Nun muss ich gestehen, dass Tollwood sowieso nicht so ganz „meins“ ist (andererseits: wenn ich mich zwischen „Weihnachtsmarkt“ und „Tollwood“ entscheiden muss, dann fällt die Wahl doch eher auf Letzteres). Eine Ansammlung von Händlern, die meinen, dass man Alternatives doch durchaus mit purem Kapitalismus verbinden kann. Dazwischen Essen und Getränke für jeden noch so abstrusen Geschmack. Alles randvoll aufgefüllt mit Publikum. Und zwar in einem Maß, welches ein selbstbestimmtes Fortkommen quasi gänzlich ausschließt. Man könnte einfach die Beine einklappen und sich mit dem Strom treiben lassen, das könnte vielleicht funktionieren. Wollten wir aber nicht, drum wurde aus dem geplanten gemütlichen Schlendern über das Gelände eine spontane Flucht und Abänderung des Plans. Ein ausgedehnter gemütlicher Spaziergang wäre doch sicher auch ganz nett.

War es dann auch. Von der Theresienwiese Richtung Hauptbahnhof, dort einen Kaffee holen, dann weiter über den Stachus gen Odeonsplatz, einmal durch den Theatinerhof (die Theatinerkirche habe ich schon x-fach photographiert, den zugehörigen Hof allerdings noch nie, dabei ist der eigentlich recht sehenswert) und von dort zum Wittelsbacherplatz. Man könnte sich ja kurz den mittelalterlichen Weihnachtsmarkt ansehen. Schon wieder eine ganz schlechte Idee – gegen den Füllstand dieses Weihnachtsmarktes war Tollwood schon beinahe öd und leer. Aber wo wir schonmal da waren, haben wir wenigstens einen Kinderpunsch genossen, so können wir wenigstens behaupten, dabei gewesen zu sein. Allerdings nur kurz, denn auch hier haben die natürlichen Fluchtinstinkte dann doch relativ schnell eingesetzt. Dennoch: den Weihnachtsmarkt dort kann ich durchaus empfehlen, er ist wirklich süß – allerdings eben nicht unter den gegebenen Umständen. Ein Besuch um, sagen wir, 18 Uhr an einem schmuddelig verregneten Mittwoch könnte dagegen ziemlich entspannt ablaufen.

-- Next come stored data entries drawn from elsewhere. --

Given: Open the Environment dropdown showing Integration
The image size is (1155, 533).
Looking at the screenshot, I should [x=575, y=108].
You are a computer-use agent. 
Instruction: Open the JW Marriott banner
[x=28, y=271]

Also ging’s weiter Richtung Türkenstraße, vielleicht wäre im Tea-House ja noch ein Plätzchen frei (um es vorwegzunehmen: nein, natürlich nicht). Dafür sind wir auf dem Weg dorthin aber an meinem Highlight des Tages vorbeigekommen, einem Laden für, sagen wir mal, recht sündige Unterwäsche. Nein, dieser selbst war nicht das Highlight, wohl aber ein Schild das sie an die Eingangstür geklebt haben. „Liebe zum Mitnehmen“. Für umsonst. Daran angeklebt lauter kleine Abreiß-Zettelchen, mit „Liebe“ beschriftet. Was für eine herzallerliebste Idee! Und ein Bisschen Liebe (um genau zu sein: eine Einheit) war sogar noch übrig. Die trage ich jetzt im Geldbeutel mit mir herum.

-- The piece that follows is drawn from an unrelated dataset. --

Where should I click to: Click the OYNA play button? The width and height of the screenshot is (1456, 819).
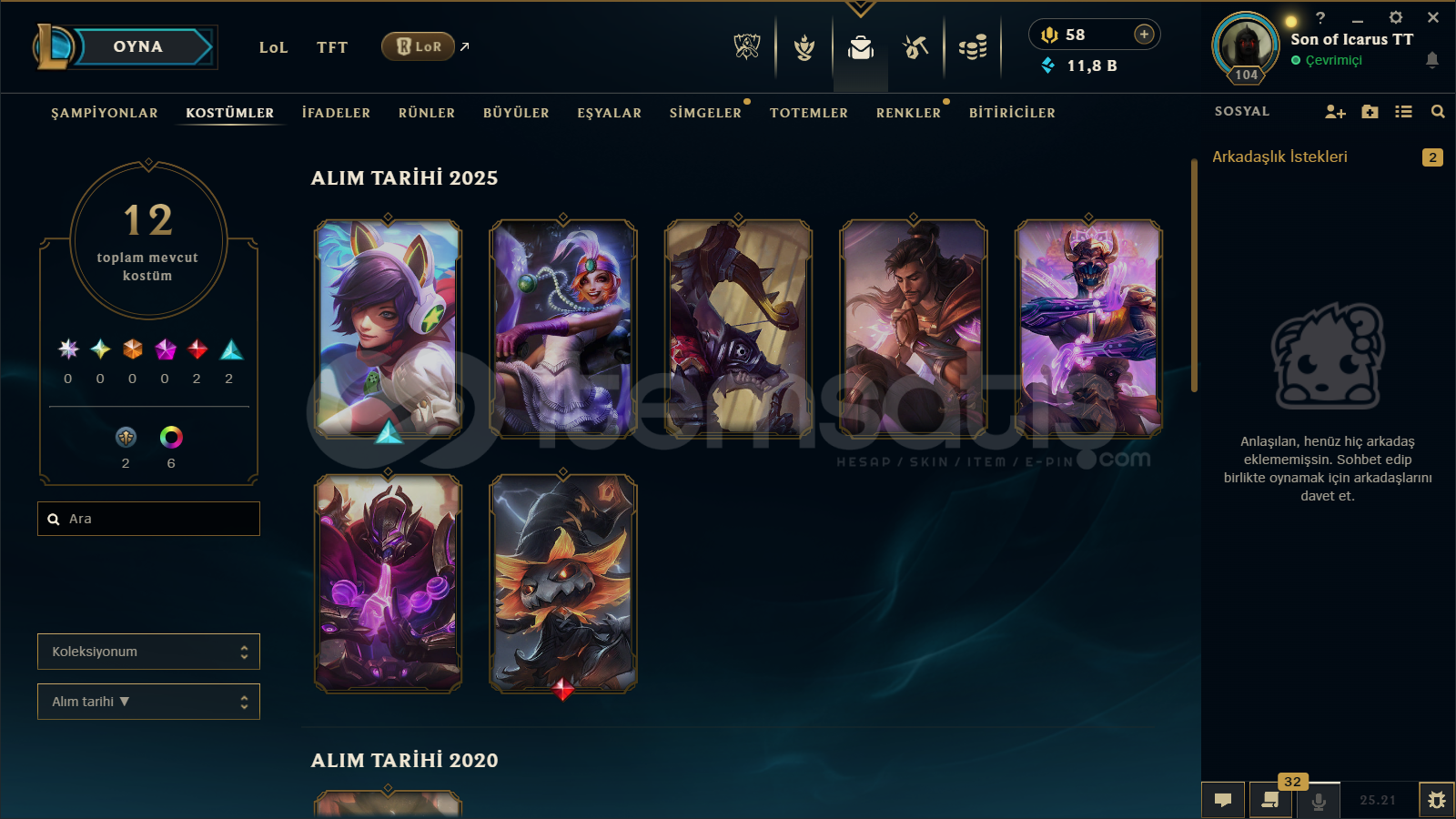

Eines meiner Lieblings-Blogs ist voll mit solchen Fundstücken – jetzt hätte ich dann wohl auch eines beizutragen. Ich weiß schon, warum ich ziemlich gern auf Seitenstraßen durch Schwabing und Maxvorstadt schlendere. Denn obgleich sie natürlich relativ fest in der Hand von hippen und ansatzweise wohlhabenden Einwohnern sind, ist die Laden- und Kneipenkultur dort eine sehr nette. Und man findet eben Kleinigkeiten wie diese hier. Oder Läden, die sich nicht entscheiden können, ob sie lieber Klamotten, Lampen oder doch Krempel verkaufen wollen und sich einfach alles anbieten. Einfach charmant. Auf alle Fälle um Längen netter als alle überlaufenen Weihnachtsmärkte der Welt. Und an sonnigen Sonntagen offensichtlich ein wesentlich besserer Aufenthaltsort als die Theresienwiese, die Kaufingerstraße oder all die anderen Orte, an denen man „was geboten“ bekommt.